[TASK REQUIREMENTS]:
Return each of the rows below verbatim, without the pictures.

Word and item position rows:
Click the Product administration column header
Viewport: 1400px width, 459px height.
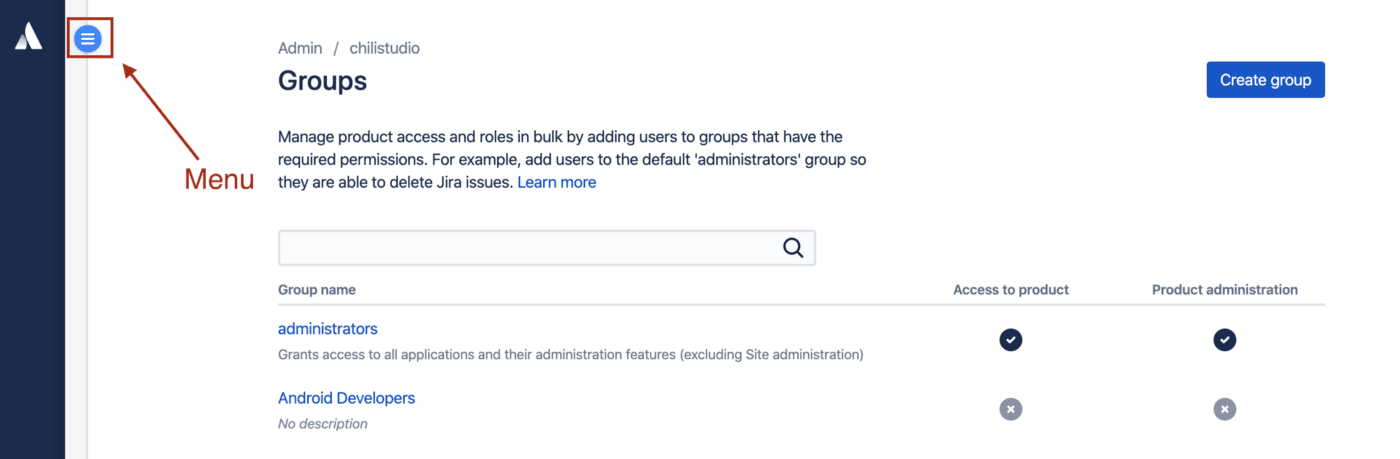tap(1225, 290)
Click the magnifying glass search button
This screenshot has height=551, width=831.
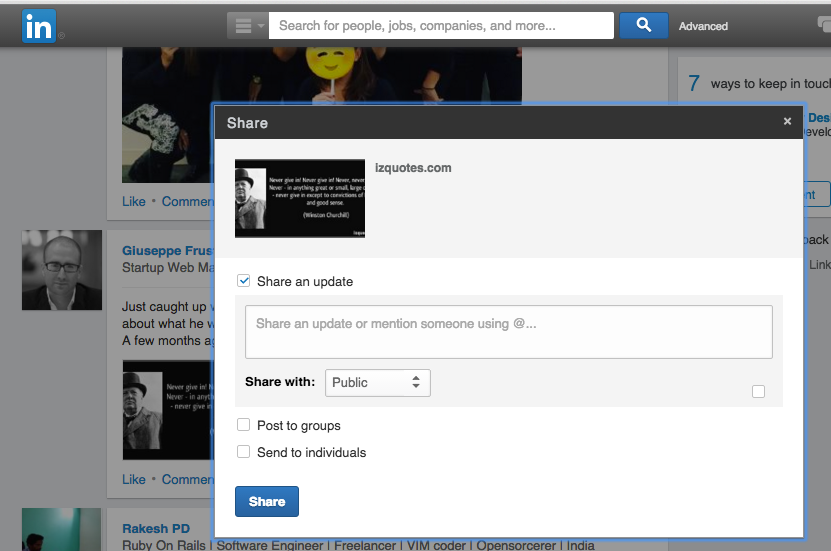point(643,26)
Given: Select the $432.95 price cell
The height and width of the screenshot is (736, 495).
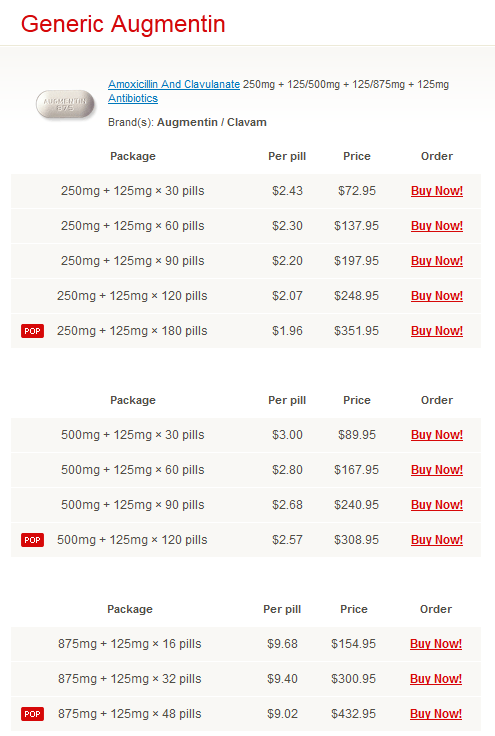Looking at the screenshot, I should [353, 714].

[CORRECT RESULT]:
Click the Product administration column header
Viewport: 1400px width, 459px height.
tap(1225, 290)
Click the magnifying glass search button
This screenshot has height=551, width=831.
point(643,26)
Given: Select the $432.95 price cell
The height and width of the screenshot is (736, 495).
Looking at the screenshot, I should [353, 714].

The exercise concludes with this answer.